Seluruh sesaji dan tumpeng bawaan warga, dikumpulkan dalam suatu tempat dan selanjutnya dilakukan pemanjatan doa berssama yang dipimpin sesepuh adat setempat. Usai berdoa, sejumlah sesaji kemudian dibawa ke masing-masing lokasi Punden. Sebelum kemudian dilakukan Kembul Bujana (makan bersama) seluruh warga.
Baru kemudian dirangkai dengan pentas KesenianTayub, sekaligus menjadi penutup acara. Awalnya, disajikan jenis Tayub Sakral yang diperankan oleh lima orang penari pria asli Dusun Tawang, Sidomulyo.

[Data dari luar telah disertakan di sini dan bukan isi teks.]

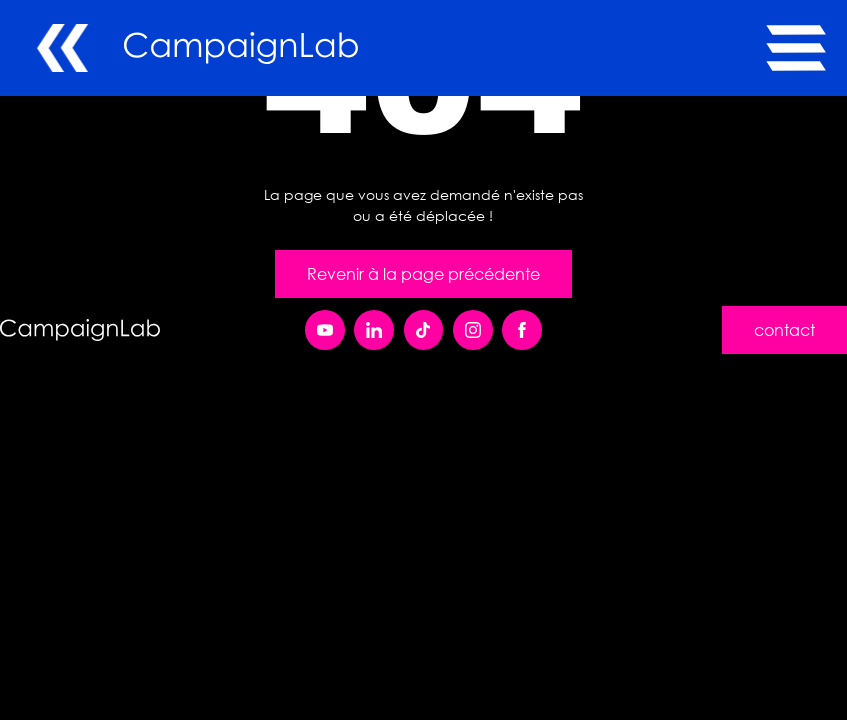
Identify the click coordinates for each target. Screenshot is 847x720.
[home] (445, 48)
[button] (790, 48)
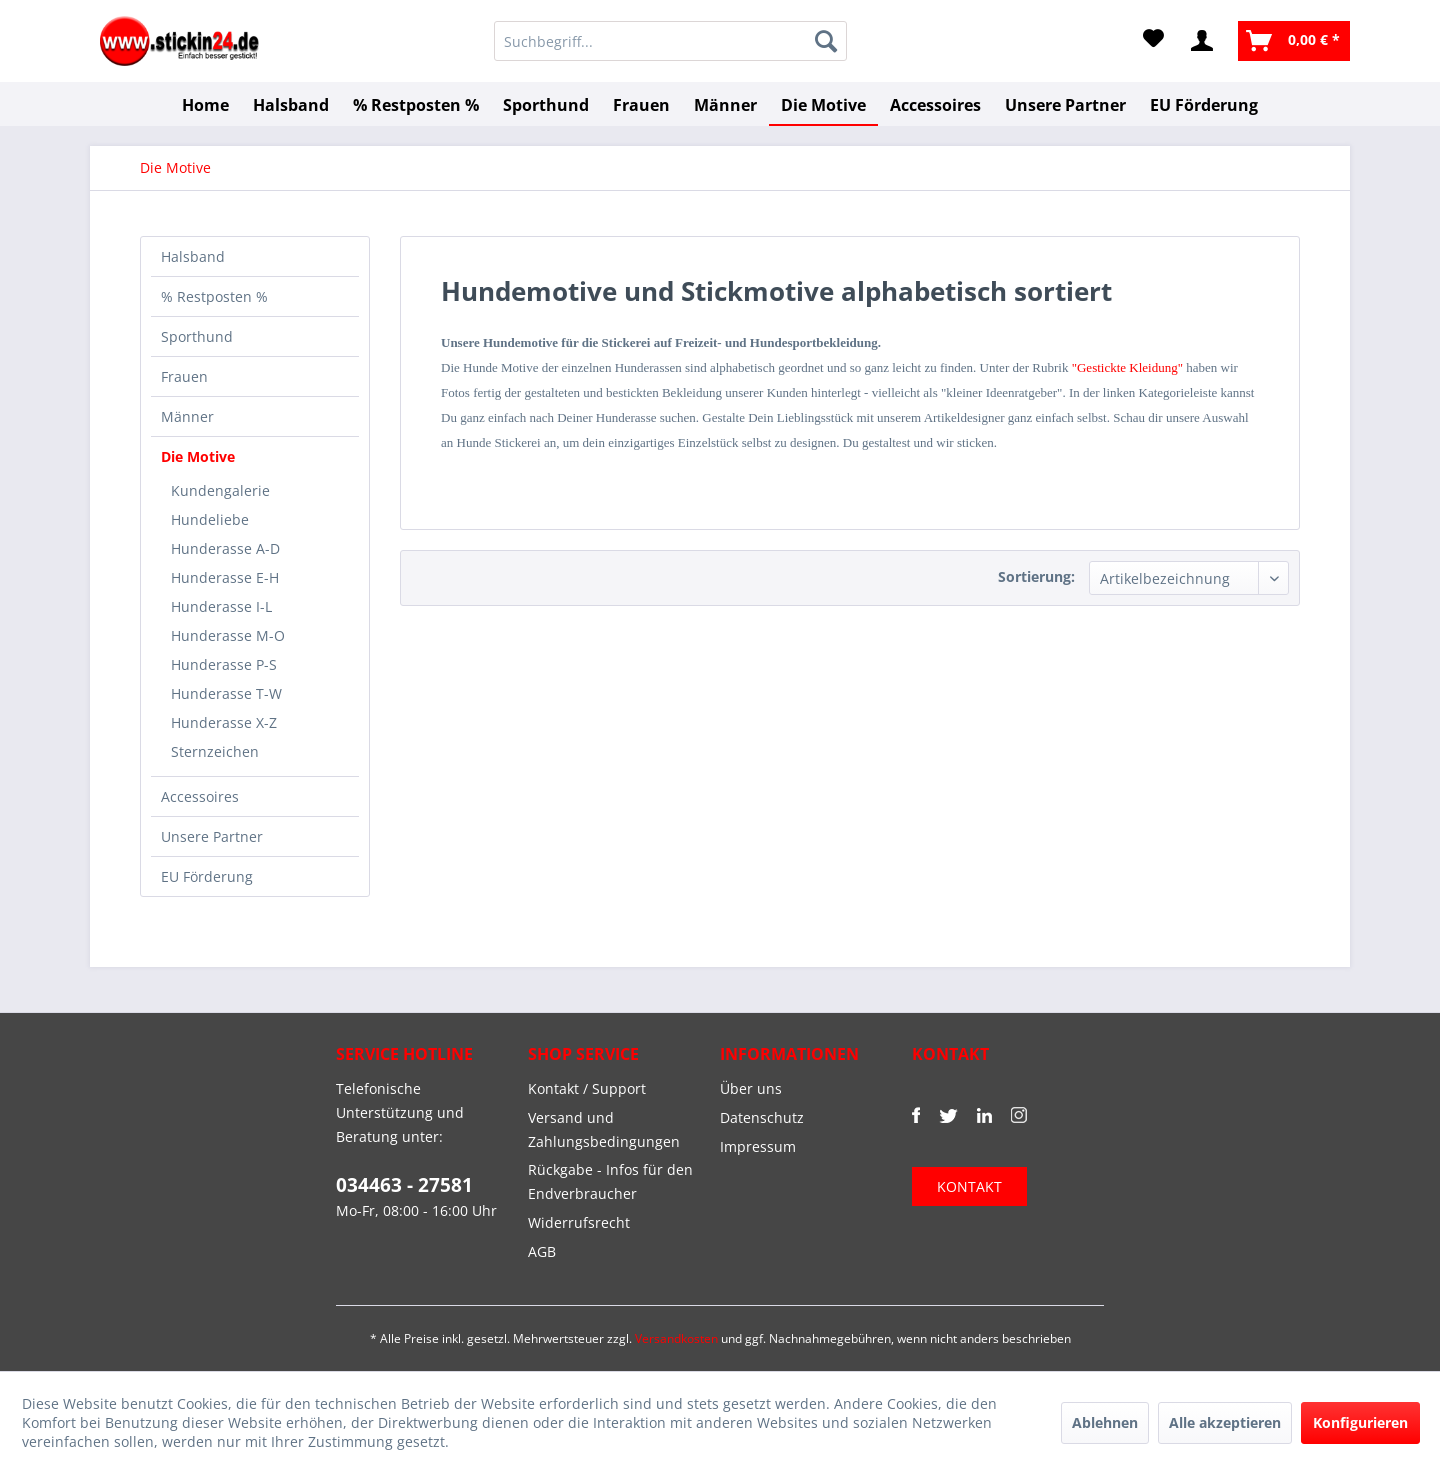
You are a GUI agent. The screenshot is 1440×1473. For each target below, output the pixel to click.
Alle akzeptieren (1225, 1422)
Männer (187, 416)
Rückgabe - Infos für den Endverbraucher (610, 1181)
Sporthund (197, 336)
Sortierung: (1036, 576)
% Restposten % (214, 296)
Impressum (758, 1146)
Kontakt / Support (587, 1088)
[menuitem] (670, 41)
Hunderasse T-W (226, 693)
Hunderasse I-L (221, 606)
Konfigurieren (1360, 1422)
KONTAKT (969, 1186)
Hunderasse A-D (225, 548)
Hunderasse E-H (225, 577)
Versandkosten (676, 1338)
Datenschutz (762, 1117)
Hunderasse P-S (224, 664)
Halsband (193, 256)
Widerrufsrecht (579, 1222)
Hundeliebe (210, 519)
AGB (542, 1251)
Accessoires (200, 796)
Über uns (751, 1088)
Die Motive (198, 456)
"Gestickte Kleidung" (1127, 367)
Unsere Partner (212, 836)
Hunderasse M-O (228, 635)
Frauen (184, 376)
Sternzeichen (215, 751)
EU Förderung (207, 876)
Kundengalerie (220, 490)
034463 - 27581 (404, 1185)
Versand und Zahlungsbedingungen (604, 1129)
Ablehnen (1105, 1422)
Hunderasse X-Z (224, 722)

Tampilnya lima lelaki ini dimaknai sebagai pengejawantahan sosok penguasa gaib lima Punden di Dusun Tawang. Mereka menari dengan iringan Gending Cakra Negara, Samirah, Godril, Ijo-ijo dan diakhiri dengan Gendhing Jangkrik Genggong.
Sebelumnya, dilakukan prosesi kirab dengan membawa duplikat ikan kakap merah ukuran besar, untuk dibawa ke Balai Desa lalu diteruskan ke Pesanggrahan di pesisir pantai. Pembawanya, adalah para perjaka dan wajib mengenakan pakaian adat Jawa.
Mereka diringi Tarian Minoagung yang dilanjutkan Tari Tayub. Kesemuanya itu, dipersembahkan pada gaib penguasa sumber air yang jumlahnya tujuh. Selain tarian, dalam upacara adat juga menyertakan aneka gendhing yang disukai tujuh gaib penguasa sumber air.
Misal, untuk tokoh gaib Ki Mangku Negara gendingnya Surung Dayung. Gending ini sekaligus sebagai penggambaran nelayan yang tengah mendayung sampannya di laut bebas. Untuk Ki Kethok Jenggot gendingnya Sambiran, dan Ki Rogo Bahu gendingnya Ijo-ijo.